### Problem statement:
Where a line holds the word "Given", copy that line from the data below.

### Available data:

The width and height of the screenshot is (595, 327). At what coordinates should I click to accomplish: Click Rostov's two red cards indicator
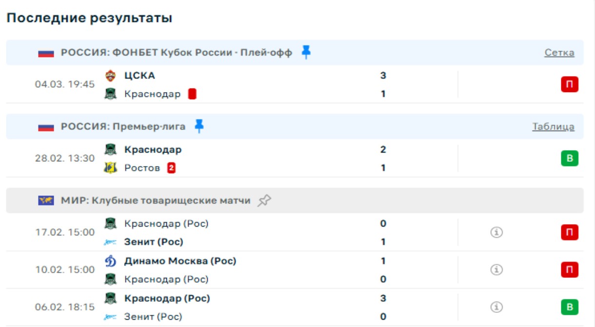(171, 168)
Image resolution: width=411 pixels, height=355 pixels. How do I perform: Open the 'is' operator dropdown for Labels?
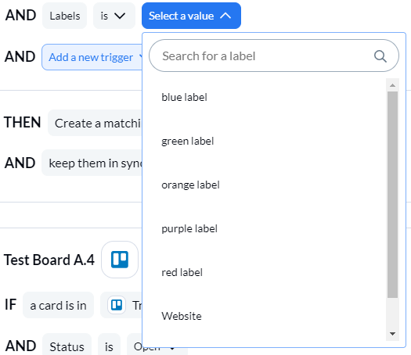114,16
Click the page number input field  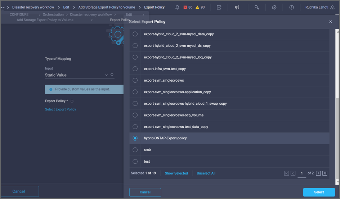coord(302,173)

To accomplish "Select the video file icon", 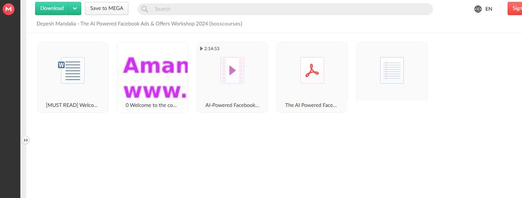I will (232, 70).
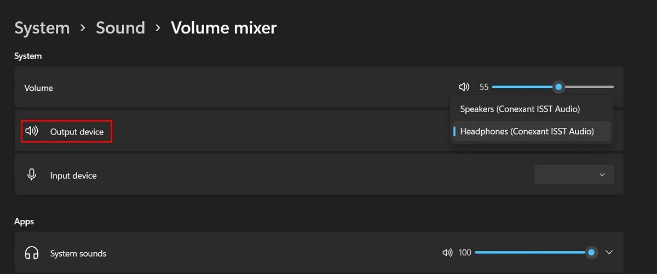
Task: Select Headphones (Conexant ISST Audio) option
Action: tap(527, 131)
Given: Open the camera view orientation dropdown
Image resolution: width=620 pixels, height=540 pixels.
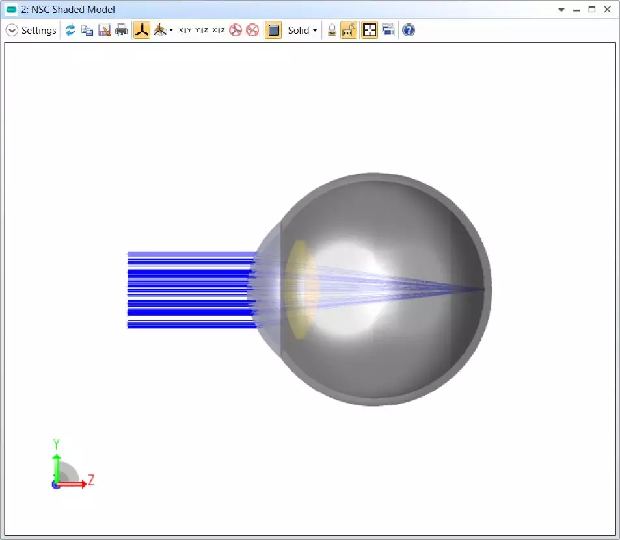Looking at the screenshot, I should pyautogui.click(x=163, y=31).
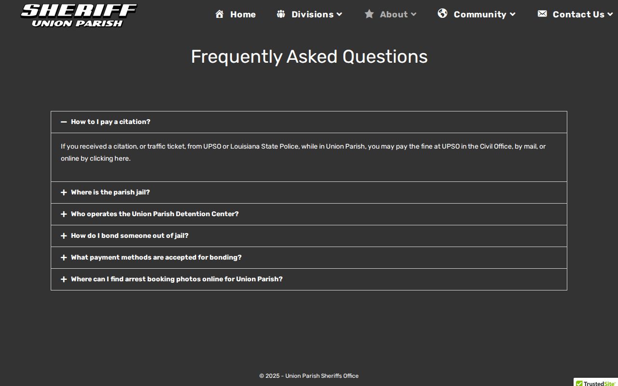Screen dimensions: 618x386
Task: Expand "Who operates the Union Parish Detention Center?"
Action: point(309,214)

---

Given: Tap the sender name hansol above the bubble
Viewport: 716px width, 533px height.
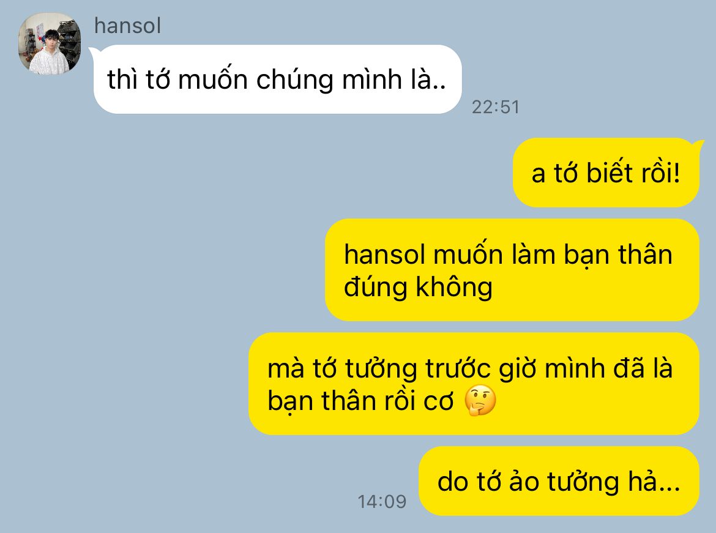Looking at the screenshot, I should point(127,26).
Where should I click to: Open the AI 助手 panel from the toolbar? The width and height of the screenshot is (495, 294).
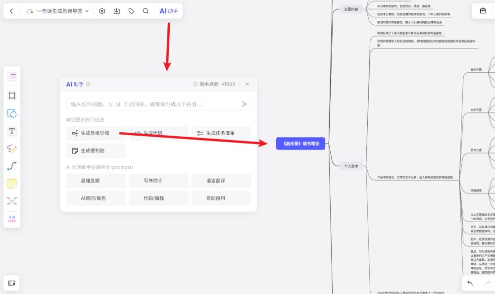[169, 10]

### Task solution:
Given: Open the camera view orientation dropdown
Given: Tap the sender name hansol above the bubble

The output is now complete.